THE PROBLEM — All that is needed is a count of the lines in this data that contain the word "will".

DATASET RECORDS —

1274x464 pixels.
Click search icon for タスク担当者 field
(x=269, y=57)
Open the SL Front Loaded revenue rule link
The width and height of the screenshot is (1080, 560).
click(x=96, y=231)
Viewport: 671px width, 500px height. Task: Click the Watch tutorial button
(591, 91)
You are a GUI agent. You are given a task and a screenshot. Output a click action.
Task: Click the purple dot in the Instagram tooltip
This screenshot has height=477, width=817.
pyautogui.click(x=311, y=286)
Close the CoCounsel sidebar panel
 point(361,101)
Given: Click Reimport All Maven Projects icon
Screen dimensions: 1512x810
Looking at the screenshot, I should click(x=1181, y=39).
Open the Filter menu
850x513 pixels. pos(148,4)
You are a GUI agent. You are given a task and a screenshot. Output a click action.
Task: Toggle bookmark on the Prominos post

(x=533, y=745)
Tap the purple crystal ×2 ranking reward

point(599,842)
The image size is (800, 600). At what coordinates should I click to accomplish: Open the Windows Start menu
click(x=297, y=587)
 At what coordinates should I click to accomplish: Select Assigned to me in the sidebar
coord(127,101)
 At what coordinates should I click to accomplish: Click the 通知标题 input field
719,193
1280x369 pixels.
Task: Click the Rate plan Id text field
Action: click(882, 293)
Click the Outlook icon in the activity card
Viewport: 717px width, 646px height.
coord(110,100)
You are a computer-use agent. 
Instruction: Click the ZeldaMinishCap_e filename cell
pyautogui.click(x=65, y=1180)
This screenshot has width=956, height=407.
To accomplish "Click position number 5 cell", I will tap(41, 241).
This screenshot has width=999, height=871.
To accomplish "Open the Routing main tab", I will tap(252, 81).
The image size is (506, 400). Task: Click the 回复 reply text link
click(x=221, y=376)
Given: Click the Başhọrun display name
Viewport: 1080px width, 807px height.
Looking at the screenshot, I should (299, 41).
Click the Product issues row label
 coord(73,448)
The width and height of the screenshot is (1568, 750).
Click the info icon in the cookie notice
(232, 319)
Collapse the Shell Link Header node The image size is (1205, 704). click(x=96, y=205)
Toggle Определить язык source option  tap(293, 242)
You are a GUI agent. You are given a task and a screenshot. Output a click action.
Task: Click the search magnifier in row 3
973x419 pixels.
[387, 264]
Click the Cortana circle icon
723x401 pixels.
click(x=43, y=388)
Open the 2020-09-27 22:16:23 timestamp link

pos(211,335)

WORKED SOLUTION — 2